Exercise directions
Exact reproduction required: the lines below from the line with "308x242 pixels. At" to the line with "Task: Click the Withdraw dialog title", both ends included, and no others.

Data
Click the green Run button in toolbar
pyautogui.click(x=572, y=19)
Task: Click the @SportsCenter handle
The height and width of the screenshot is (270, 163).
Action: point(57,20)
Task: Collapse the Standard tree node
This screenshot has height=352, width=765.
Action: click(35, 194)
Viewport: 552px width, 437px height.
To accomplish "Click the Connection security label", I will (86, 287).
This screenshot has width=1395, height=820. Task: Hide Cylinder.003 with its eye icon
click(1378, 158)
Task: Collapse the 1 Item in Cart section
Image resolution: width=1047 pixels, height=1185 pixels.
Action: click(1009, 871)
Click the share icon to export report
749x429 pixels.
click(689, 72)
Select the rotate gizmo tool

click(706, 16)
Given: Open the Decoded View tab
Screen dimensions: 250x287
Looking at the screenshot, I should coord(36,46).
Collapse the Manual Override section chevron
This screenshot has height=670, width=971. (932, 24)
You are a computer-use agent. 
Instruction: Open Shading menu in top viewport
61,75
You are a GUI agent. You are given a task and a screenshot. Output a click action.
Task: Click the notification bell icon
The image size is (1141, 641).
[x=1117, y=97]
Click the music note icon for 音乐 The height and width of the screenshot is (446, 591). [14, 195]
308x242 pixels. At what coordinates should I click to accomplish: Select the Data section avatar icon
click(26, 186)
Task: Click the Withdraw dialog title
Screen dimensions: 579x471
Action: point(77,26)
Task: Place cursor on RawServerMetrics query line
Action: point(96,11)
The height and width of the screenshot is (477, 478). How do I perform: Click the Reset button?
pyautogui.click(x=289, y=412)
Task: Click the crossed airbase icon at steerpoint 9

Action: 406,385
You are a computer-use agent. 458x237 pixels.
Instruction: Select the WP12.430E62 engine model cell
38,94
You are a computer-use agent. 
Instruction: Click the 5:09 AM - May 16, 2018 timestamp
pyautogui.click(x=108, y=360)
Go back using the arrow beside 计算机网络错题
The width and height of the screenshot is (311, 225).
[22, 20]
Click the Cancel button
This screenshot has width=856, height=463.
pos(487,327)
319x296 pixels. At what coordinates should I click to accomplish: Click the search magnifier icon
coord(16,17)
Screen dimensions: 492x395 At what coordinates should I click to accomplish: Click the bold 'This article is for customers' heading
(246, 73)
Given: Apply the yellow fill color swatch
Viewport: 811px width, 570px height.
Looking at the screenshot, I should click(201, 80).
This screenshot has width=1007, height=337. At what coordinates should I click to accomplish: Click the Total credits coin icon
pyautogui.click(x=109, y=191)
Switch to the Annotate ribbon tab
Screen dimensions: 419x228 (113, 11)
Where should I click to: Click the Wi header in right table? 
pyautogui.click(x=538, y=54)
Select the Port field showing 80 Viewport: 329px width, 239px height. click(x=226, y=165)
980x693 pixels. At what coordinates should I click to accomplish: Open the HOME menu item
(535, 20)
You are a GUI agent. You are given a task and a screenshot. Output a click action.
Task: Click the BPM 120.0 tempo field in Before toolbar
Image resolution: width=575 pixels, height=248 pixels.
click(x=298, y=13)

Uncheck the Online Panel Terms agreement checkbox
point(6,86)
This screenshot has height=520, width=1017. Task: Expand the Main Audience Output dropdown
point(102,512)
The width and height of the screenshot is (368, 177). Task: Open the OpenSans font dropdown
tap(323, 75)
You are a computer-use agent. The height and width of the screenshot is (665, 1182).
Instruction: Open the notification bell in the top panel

Answer space
308x242 pixels. At what coordinates should I click to accomplish: Select the Data section avatar icon
click(26, 186)
Task: Click the Withdraw dialog title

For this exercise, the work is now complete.